First study of population-level preventative impact of Medical Male Circumcision and ART on HIV incidence in a country of sub-Saharan Africa

Clinical studies have demonstrated the potential effectiveness of ART (HPTN 052) and Voluntary Medical Male Circumcision (VMMC) (Gray & Kigozi/STIs) as preventative measures against HIV.  This led WHO/UNAIDS to launch a Joint Strategic Action Framework (JSAF) setting a target in 14 priority sub-Saharan countries of 80% VMMC by 2016.

What, then, are the potential gains of ART and VMMC interventions in these countries?  Comparative ecological studies have shown the population-level impact of male circumcision as a cultural practice (MacLaren & Vallely/STIs). Various mathematical modelling studies have sought to quantify that potential effect of interventions both in the realm of VMMC (Jenness & Cassels/STIs) and ART (Shafer & White/STIs)  (though other studies have highlighted the challenges that scale-up of these interventions is likely to present (Kaufman & Ross/STIs)).

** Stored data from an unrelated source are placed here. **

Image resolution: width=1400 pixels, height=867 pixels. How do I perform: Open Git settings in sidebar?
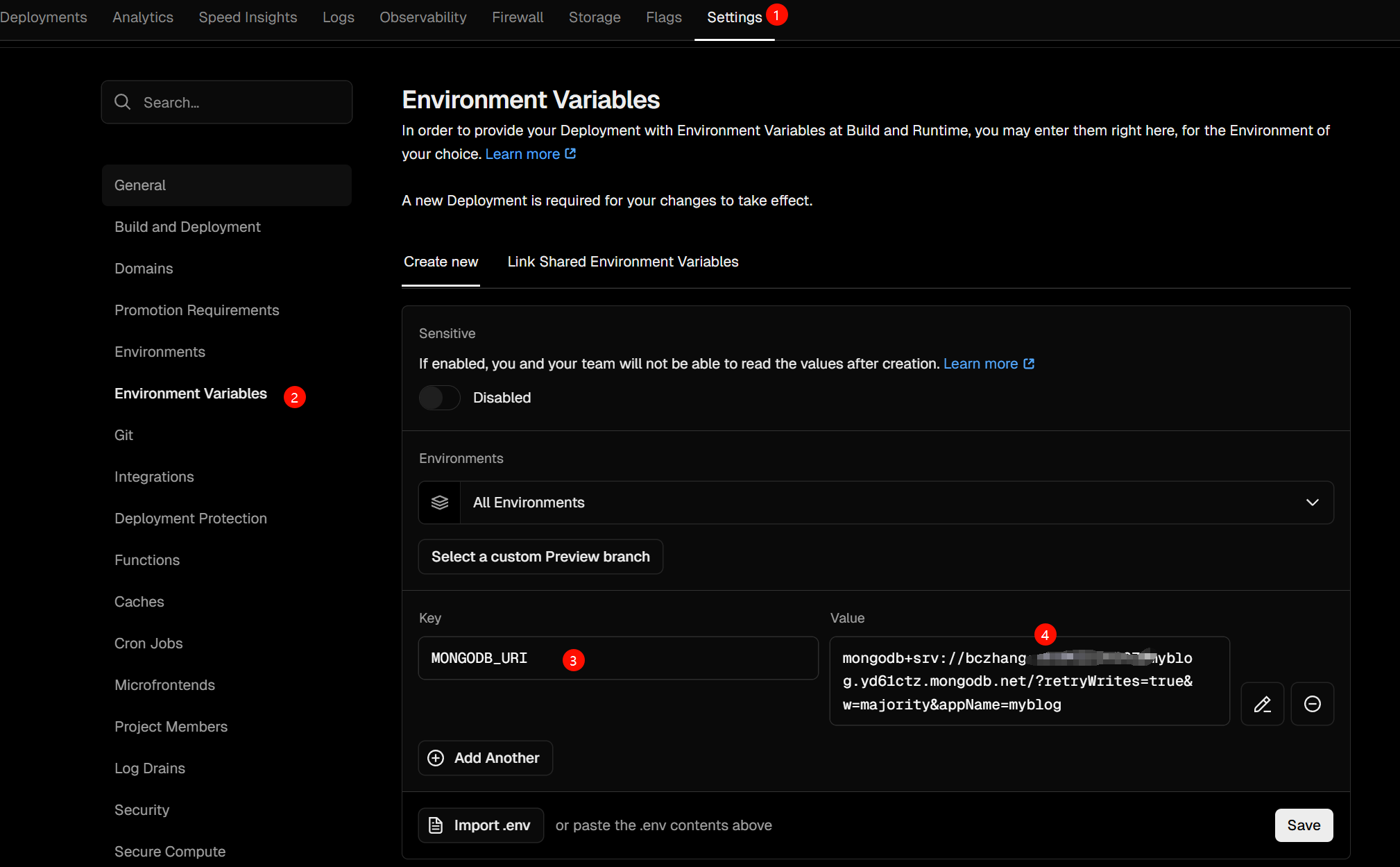123,435
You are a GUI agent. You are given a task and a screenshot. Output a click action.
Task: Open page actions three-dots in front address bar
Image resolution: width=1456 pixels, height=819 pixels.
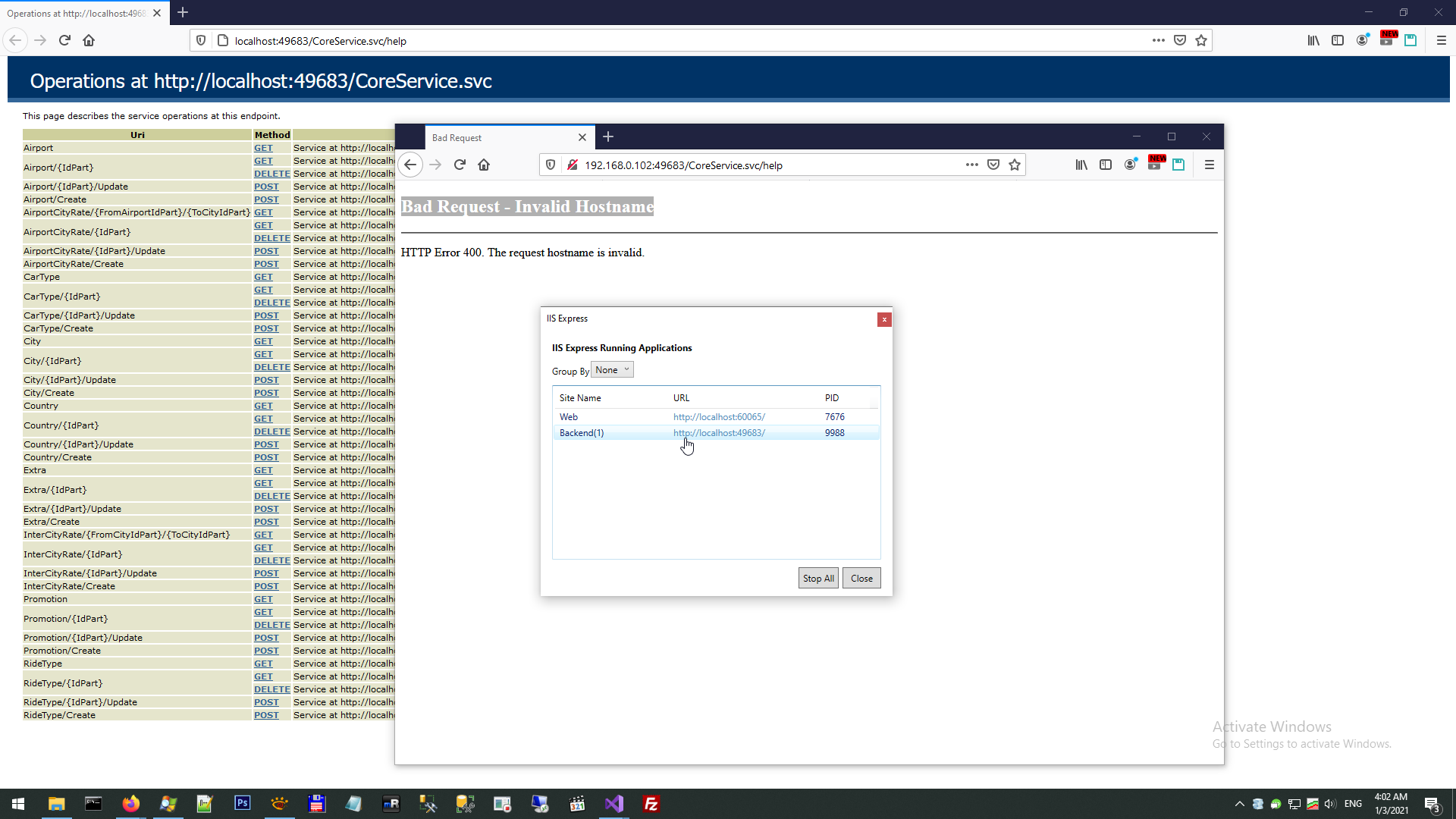coord(971,165)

Now, for the first time, a study has sought to quantify the real-life population-level impact of these interventions.  Kong & Gray (K&G) base their study on data from the 1999-2013 Rakai Community Cohort Study (Uganda)).  Among the 45 Rakai communities (44,688 participants surveyed over 24.6 years), VMMC coverage had, by 2013, increased from 19% to 39%, and ART had risen, in males, from 0% to 21%, and, in females, from 0% to 26% – and HIV incidence had fallen, concurrently, from 1.25 per 100 person-years to 0.84 per 100 person-years in males, and from 1.25 to 0.99 in females.  As regards VMMR, each 10% increase in the rate was associated amongst males with a decline in incidence that could be quantified, on multivariate analysis, at 0.87 – though, in females, the reduction was statistically insignificant.  As for ART, the decline attributable was not statistically significant in either case, but, when ART coverage was modelled as a categorical variable, and coverage of over 20% was compared with coverage of under 20%, a decline in HIV incidence was observed in the former group of the order of 0.86 among males, and 0.77 among females.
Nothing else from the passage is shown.